The potential complications after adenotonsillectomy in children with PWS included hemorrhages, difficult awakening from anesthesia, airway compromised requiring reintubation and/or supplemental oxygen administration, and velopharyngeal dysfunction [10, 13]. Some patients with persisted velopharyngeal dysfunction had structural issues requiring further corrective surgery, such as pharyngeal flap [10]. According to previous studies, the frequency of post-adenotonsillectomy complications in children with PWS ranged from 0 to 80 %, which was higher than general population with OSA [10, 12, 13]. Therefore, careful patient selection for adenotonsillectomy in children with PWS is mandatory to avoid unnecessary morbidity. Victores et al. have reported that nearly all patients with positional OSA (91 %) had at least a partial improvement in the tongue base or epiglottis collapse while in the lateral sleep position [24]. Permut et al. have showed that positional therapy is equivalent to CPAP at normalizing the AHI in patients with positional OSA, with similar effects on sleep quality and nocturnal oxygenation [25]. In our study, all of our patients were positional OSA and a tongue base collapse was associated with higher AHI. Therefore, positional therapy could be a potential therapy for patients with PWS since it may alleviate the severity of tongue base collapse.

This study has some limitations.

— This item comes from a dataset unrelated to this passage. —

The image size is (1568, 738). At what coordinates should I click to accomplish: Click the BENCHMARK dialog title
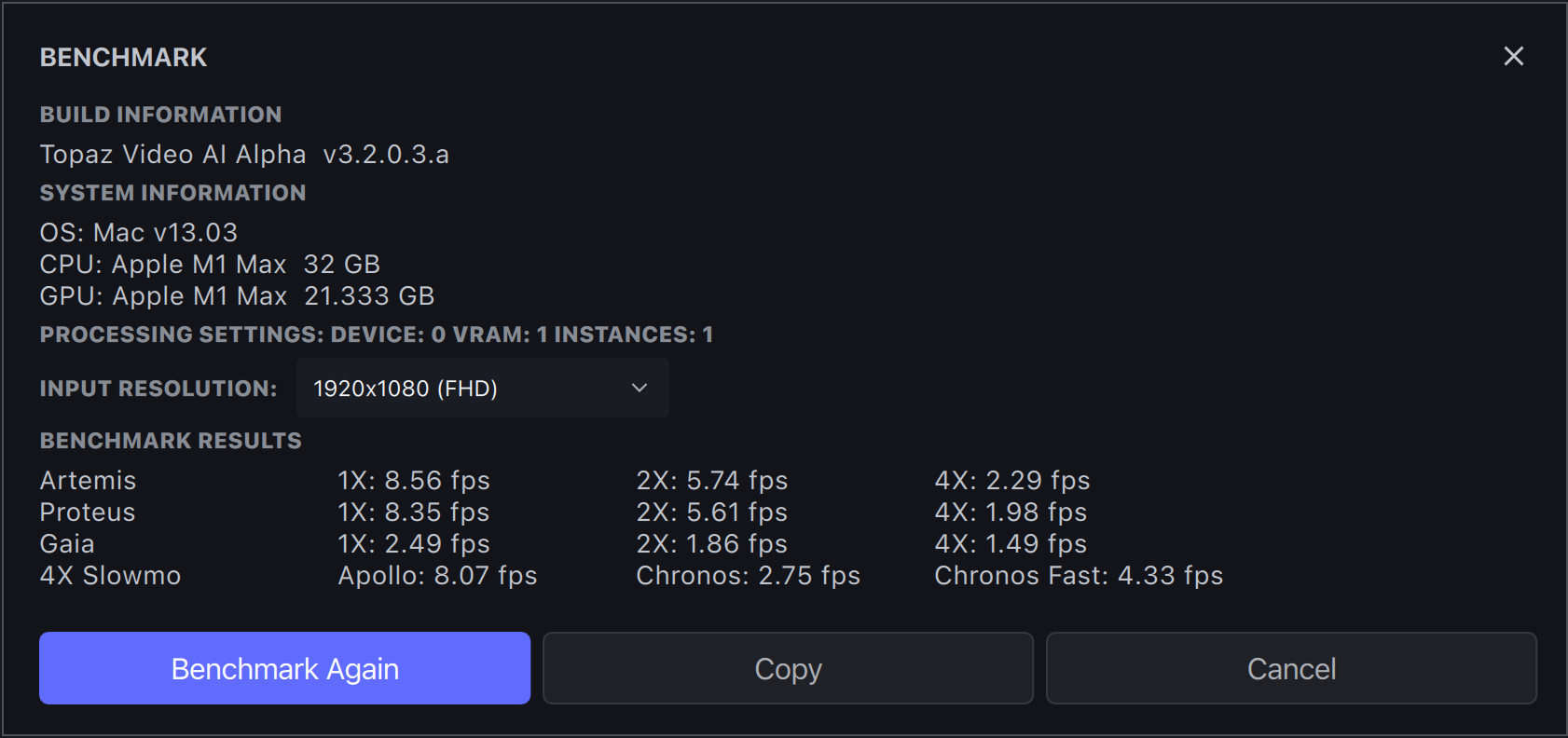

First, DISE is a subjective assessment, and the results may be biased. However, there are several studies reporting the acceptable consistency of DISE [2628]. Although, to our knowledge, this is the first study to analyze the patterns of airway collapse from DISE with AHI in children with PWS, the statistical analysis of this study is limited in terms of power owing to the small number of subjects. However, we still found the significant association between tongue base collapse and higher AHI. Larger and more detailed investigations are needed to fully assess the patterns of airway collapse from DISE in children with PWS. Another limitation is the effect of propofol in sleep patterns and in muscle relaxation. Rabelo et al. have observed that propofol significantly increased N3 sleep and totally extinguished REM. However, the main respiratory parameters, AHI and mean SaO2, remained unchanged [29]. Capasso et al. have reported that DISE with propofol group had a significantly increased likelihood of demonstrating complete tongue base obstruction compared to DISE with dexmedetomidine group [30]. In addition, Lin et al. also stated that the use of propofol may cause excessive hypotonia and muscle relaxation resulting in inaccurate airway evaluation [31]. However, Yoon et al. have found that the upper airway collapse during DISE sedated with propofol and dexmedetomidine were in excellent agreement [32]. Although there were diverse results regarding the effect of propofol in airway evaluation, careful use of propofol to prevent oversedation is important.

In conclusion, our results indicate that the majority of children with PWS were found to have multilevel obstruction. The velum was the most common site of obstruction. Partial or complete anterior-posterior tongue base collapse was associated with higher AHI values, which may be explained by the poor muscle tone exacerbating the tongue base collapse. Therapies that address tongue base collapse may be considered. Therefore, positional therapy could be a potential treatment for patients with PWS since it may alleviate the severity of tongue base collapse.